Loi relative à l'euthanasie. Conditions légales strictes, déclaration anticipée, Commission fédérale de contrôle. Belgique — 2e pays au monde à légaliser l'euthanasie. Extension aux mineurs avec discernement en 2014.
La Loi du 28 mai 2002 relative à l'euthanasie fait de la Belgique le deuxième pays au monde à légaliser l'euthanasie, après les Pays-Bas (2001). Elle consacre le droit fondamental du patient à mourir dans la dignité en réponse à une souffrance insupportable, sous conditions très strictes et avec des garanties procédurales importantes. Elle a été étendue aux mineurs en capacité de discernement par la loi du 28 février 2014.

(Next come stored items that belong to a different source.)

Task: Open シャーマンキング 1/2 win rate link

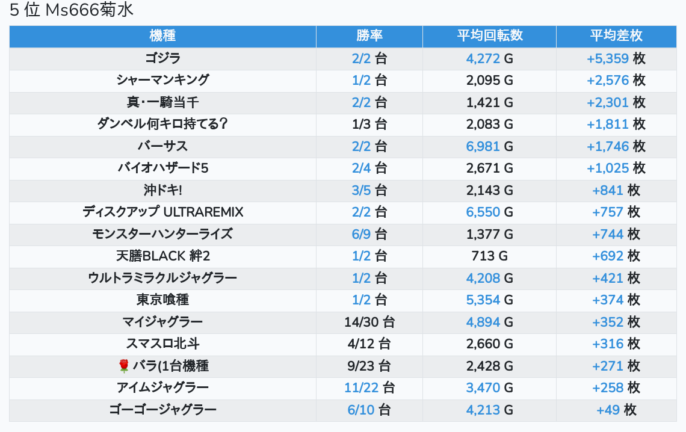Action: pos(361,80)
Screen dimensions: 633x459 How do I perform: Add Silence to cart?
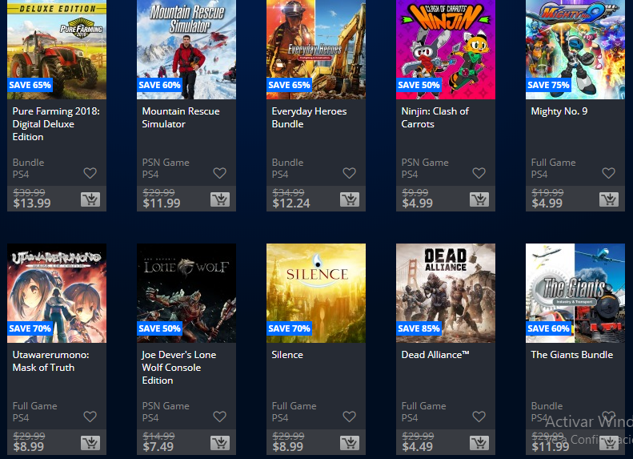tap(350, 443)
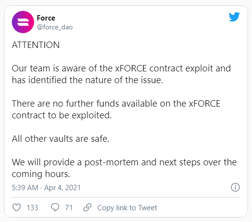The height and width of the screenshot is (222, 252).
Task: Open the tweet info circle icon
Action: pos(235,187)
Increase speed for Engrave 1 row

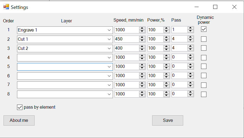142,28
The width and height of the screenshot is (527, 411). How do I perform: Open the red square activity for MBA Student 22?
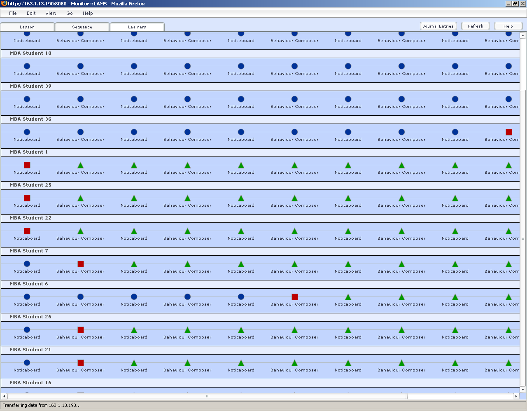pos(27,231)
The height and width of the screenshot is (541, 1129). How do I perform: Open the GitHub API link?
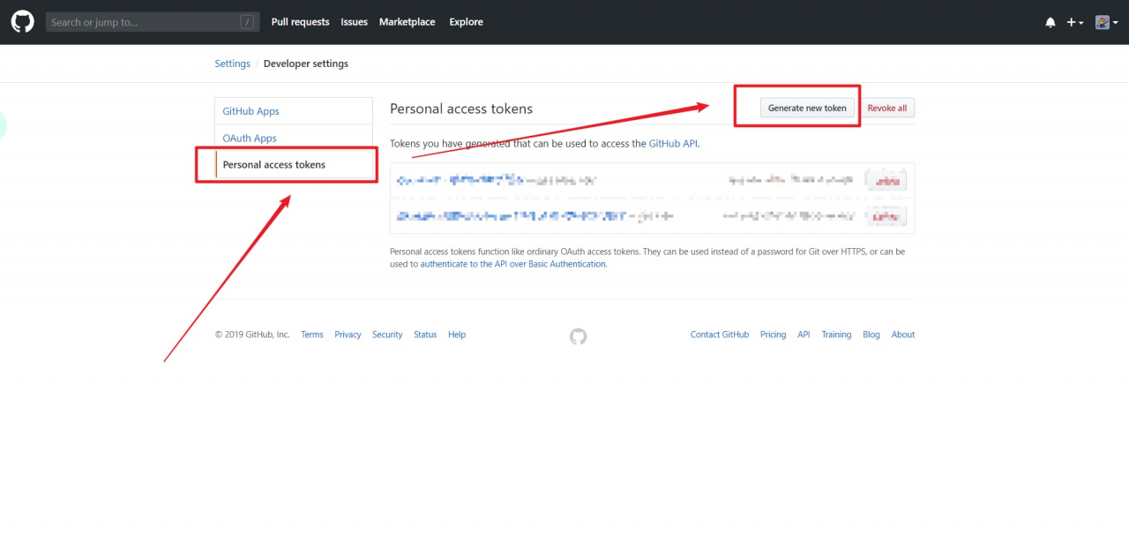click(x=673, y=143)
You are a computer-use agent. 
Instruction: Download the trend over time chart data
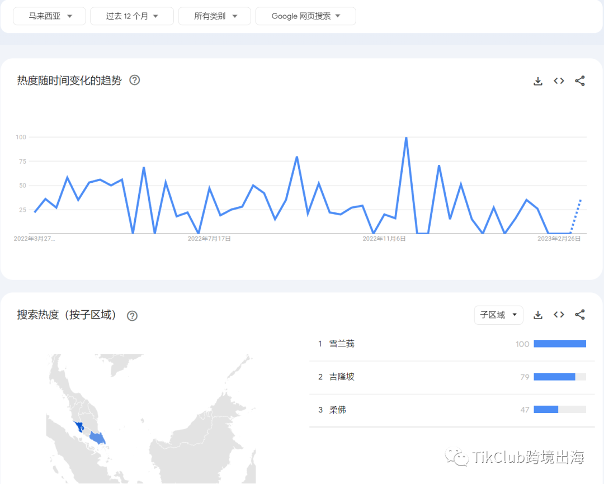(538, 81)
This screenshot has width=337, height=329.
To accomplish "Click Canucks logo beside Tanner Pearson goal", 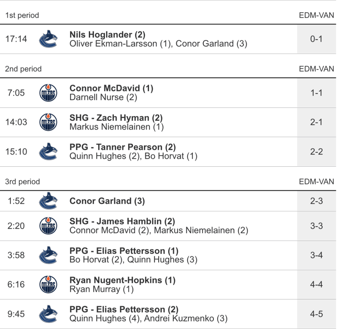I will (48, 152).
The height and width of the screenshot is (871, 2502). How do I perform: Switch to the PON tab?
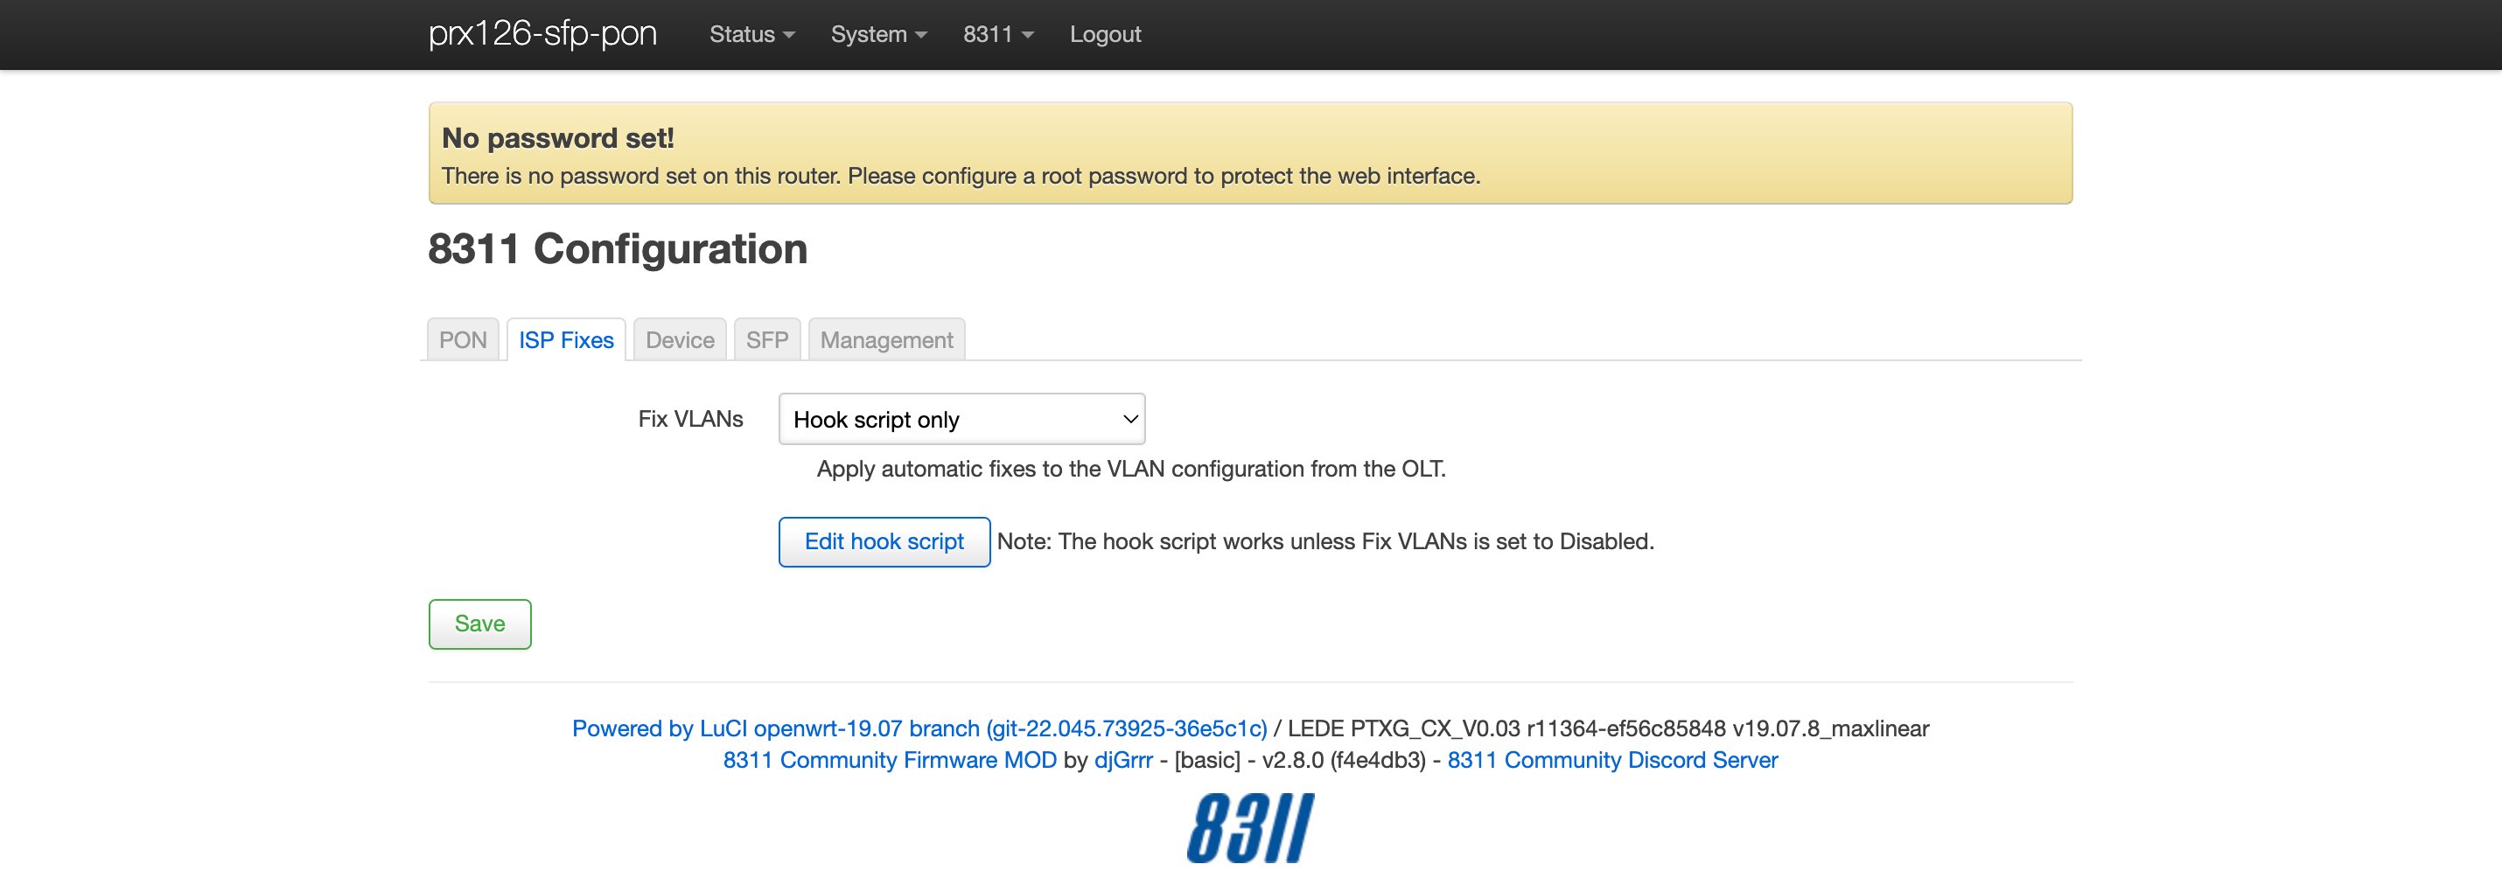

1. Être majeur ou mineur émancipé capable (ou mineur avec discernement depuis 2014).
2. Être en état de souffrance physique ou psychique constante et insupportable qui ne peut être apaisée.
3. La souffrance résulte d'une affection accidentelle ou pathologique grave et incurable.
4. La demande doit être volontaire, réfléchie, répétée et non influencée par une pression extérieure.
5. La demande doit être formulée par écrit.
Le médecin traitant doit consulter un second médecin indépendant. Si le patient n'est pas en phase terminale, un troisième médecin spécialiste doit être consulté. Entre la demande écrite et l'acte, un délai d'un mois minimum est obligatoire. L'acte doit être déclaré à la Commission fédérale de contrôle et d'évaluation.
Toute personne majeure capable peut rédiger une déclaration anticipée demandant l'euthanasie pour le cas où elle se trouverait dans une situation d'inconscience irréversible grave. Cette déclaration doit être rédigée devant deux témoins, signée et datée, avec un certificat médical attestant de l'incapacité physique. Elle doit être enregistrée dans la banque de données eHealth pour être consultable. Elle est valide 5 ans et renouvelable.
Chaque euthanasie pratiquée doit être déclarée dans un délai de 4 jours ouvrables à la Commission fédérale de contrôle et d'évaluation, composée de 16 membres (médecins, juristes, professionnels du secteur des malades incurables). La Commission vérifie que toutes les conditions légales ont été respectées. En cas de doute, elle peut renvoyer le dossier au parquet. Elle publie un rapport bisannuel au Parlement.